Pour créer Ecodemeure en 2015, Laurent Simon a fait le choix de l’AlterBative. Installé à Niort, cet artisan charpentier et constructeur bois a développé son offre de service dans la construction de maisons et d’extensions bois, dans l’isolation, ou encore dans la réalisation de terrasses et de pergolas. Coopérateur de la première heure à l’AlterBative, il retrace son parcours et les bienfaits du statut d’entrepreneur-salarié sur son activité.

Bonjour Laurent, pourrais-tu nous dire en quelques mots ce que t’a apporté la coopérative ?

D’abord la coopérative a facilité la création de mon activité, j’ai bénéficié d’une structure existante avec un cadre légal et sécurisé. Je n’ai pas eu besoin de tout créer, j’étais ainsi très rapidement opérationnel pour les chantiers.

Par ailleurs, on est bien accompagné dans nos procédures administratives. Je pense par exemple aux devis et aux factures qui font l’objet d’une validation par notre accompagnateur technique à nos débuts.

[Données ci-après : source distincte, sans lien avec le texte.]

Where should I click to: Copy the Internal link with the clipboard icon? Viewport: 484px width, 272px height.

J’ai réalisé mes premiers chantiers en collaboration avec d’autres entrepreneurs de la coopérative, cela m’a permis d’avoir rapidement du travail. J’apprécie le travail collaboratif avec les entrepreneurs de la coopérative : les relations de travail sont exemptes de tension, il n’y a pas de pression entre nous et quand on collabore avec un entrepreneur, on fait notre maximum pour que le chantier se passe bien. Et puis certains chantiers sont techniques, les aborder ensemble avec d’autres entrepreneurs permet d’être plus serein.

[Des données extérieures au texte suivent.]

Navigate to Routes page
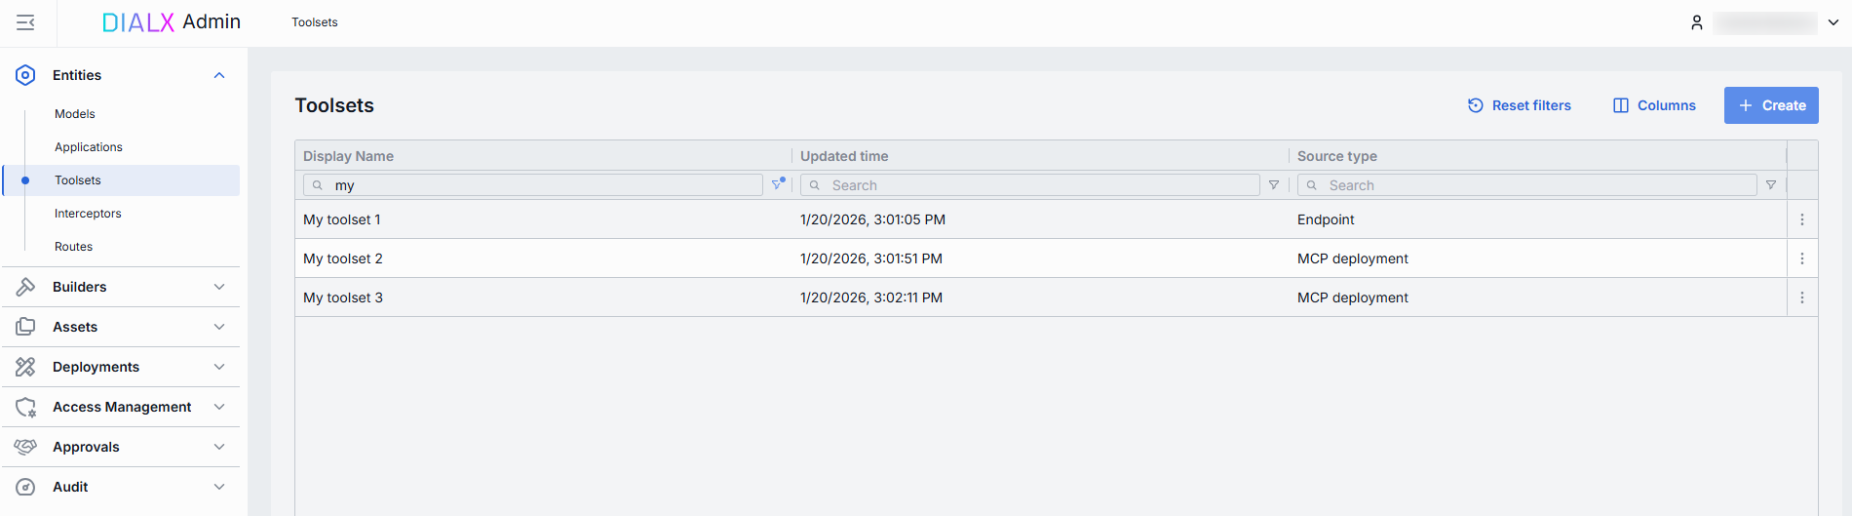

La coopérative m’a également permis d’accéder à de nombreuses formations en interne ou externe : sécurité, échafaudage, Caces, formation technique d’application d’isolant ouate, paille, RGE FEEBAT, menuiserie…

Grâce à la coopérative, aux formations en interne et aux services de Benoît notre prestataire web, j’ai pu mettre en place des outils de communication qui ont accru ma visibilité sur mon secteur et ont développé mon activité.

En tant qu’entrepreneur salarié et associé, mon activité s’est développée, j’ai pu investir dans du matériel, peaufiner mon modèle économique et accueillir des stagiaires.

La contrepartie de ce développement, c’est une charge de travail très importante. Aujourd’hui, je fais face à une forte demande et par manque de disponibilité ou des chantiers trop importants pour ma structure, je ne peux y répondre.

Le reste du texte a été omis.